E a meio caminho entre Castelo Branco e o Varadouro, junto ao mar, ergue-se um rochedo rodeado de água e povoado por aves marinhas. É o Morro de Castelo Branco, que faz jus à cor branca da rocha traquítica que o constitui e à sua forma acastelada, qual fortaleza inexpugnável.
Das Ilhas do Triângulo, esta é a que dispõe de maior número de praias de areia vulcânica: Porto Pim, Praia do Almoxarife e Praia do Norte convidam a retemperadores banhos de mar. A costa Leste apresenta-se retalhada em degraus, ora mais elevada ora quase ao nível do mar, por acção de gigantescas forças tectónicas que a dividem em diversos blocos de grandes dimensões.
Do lado poente da ilha, são as imponentes arribas entre a Ribeira Funda e Praia do Norte e entre o Morro de Castelo Branco e Varadouro que dominam a orla costeira, mergulhando quase a pique no oceano profundo. Estas altas arribas dão passagem às falésias rochosas da Península do Capelo, que se estende para oeste e que corresponde à zona geologicamente mais recente da ilha.
O anfiteatro natural composto pelas baías da Horta e Porto Pim onde se desenvolve o casario e demais edifícios da urbe da Horta tem postos de observação privilegiados no Monte da Guia e na Ponta da Espalamaca. De entre o casario destaca-se a imponente Igreja Matriz de São Salvador, de interior ricamente ornamentado com talha dourada e painéis de azulejos. A traça arquitectónica das casas denota o espírito internacional e a natureza cosmopolita da ilha. Os testemunhos deste cosmopolitismo secular foram enriquecidos pelos edifícios e vivendas construídos no século XX para alojarem as comunidades de ingleses, alemães e americanos que trabalharam nas estações cabo-telegráficas. O ambiente eclético continua a marcar a Horta, tendo no mítico Peter Café Sport um local de encontro de velejadores e viajantes do mundo inteiro.
O emaranhado de ruas e ruelas desce as encostas até ao nível do mar, desembocando na avenida marginal e na marina da Horta. Esta infra-estrutura náutica, inaugurada em 1986, é o prolongamento moderno de um porto e uma baía com importância secular. É tradição que os iatistas deixem uma pintura sobre o cimento cinza dos paredões. Segundo a lenda, este acto levará o barco em segurança até ao destino e pode-se assim seguir viagem com o sentido de dever cumprido. Ao invés, quem chega à marina depara com uma galeria de arte a céu aberto: o mundo inteiro cabe no molhe de um porto açoriano, representado por criativas e coloridas pinturas e desenhos.

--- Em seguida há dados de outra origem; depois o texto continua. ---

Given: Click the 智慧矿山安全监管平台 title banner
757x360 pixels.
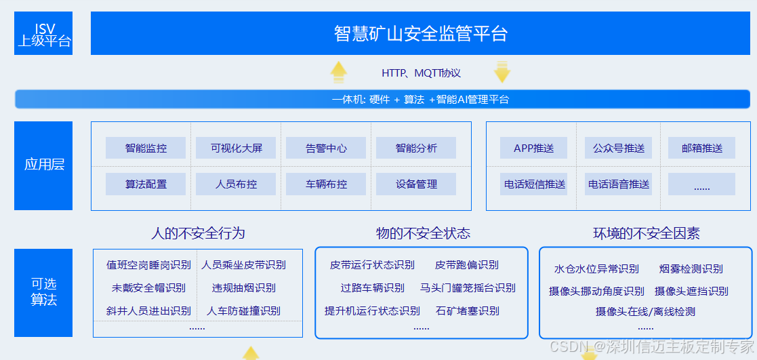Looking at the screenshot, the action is tap(420, 33).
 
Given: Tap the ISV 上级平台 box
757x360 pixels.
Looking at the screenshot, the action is tap(43, 33).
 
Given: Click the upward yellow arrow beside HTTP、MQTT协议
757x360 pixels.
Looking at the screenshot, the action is tap(339, 73).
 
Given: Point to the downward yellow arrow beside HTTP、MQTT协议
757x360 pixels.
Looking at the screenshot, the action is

Os trabalhos faialenses em miolo de figueira são tão famosos que o Museu da Horta tem uma sala inteiramente ocupada pelo espólio de Euclides Rosa, grande mestre e divulgador desta arte. Os motivos das delicadas peças são variados, representando desde flores a navios, animais a edifícios emblemáticos. Na Escola de Artesanato do Capelo, aposta-se em preservar e dinamizar o talento das artesãs locais, vertido em flores de escamas de peixe ou bordados a palha de trigo sobre tule.
Se bem que existam dúvidas sobre o local de nascimento de Manuel de Arriaga, é certa a sua proveniência de uma família aristocrática da Horta. Cursou Direito em Coimbra e mais tarde destacou-se como político, sendo um dos principais ideólogos do Partido Republicano. Em 1911, o advogado açoriano foi eleito como primeiro Presidente da República Portuguesa.
Parte da história do Faial pode ser conhecida no Museu da Horta, instalado no antigo Colégio dos Jesuítas, através de colecções nos domínios documental, etnográfico, fotográfico e artístico. Nas antigas instalações da Fábrica da Baleia de Porto Pim funciona actualmente um núcleo museológico, composto pela exposição de maquinismos e diverso espólio baleeiro. Ancorado no Peter Café Sport, o Museu do Scrimshaw mostra uma preciosa colecção de peças de dentes e ossos de cachalote com gravações e baixos-relevos, testemunhos da época em que a baleia era fonte de rendimento de inúmeras famílias do arquipélago e fonte de inspiração para os artesãos locais.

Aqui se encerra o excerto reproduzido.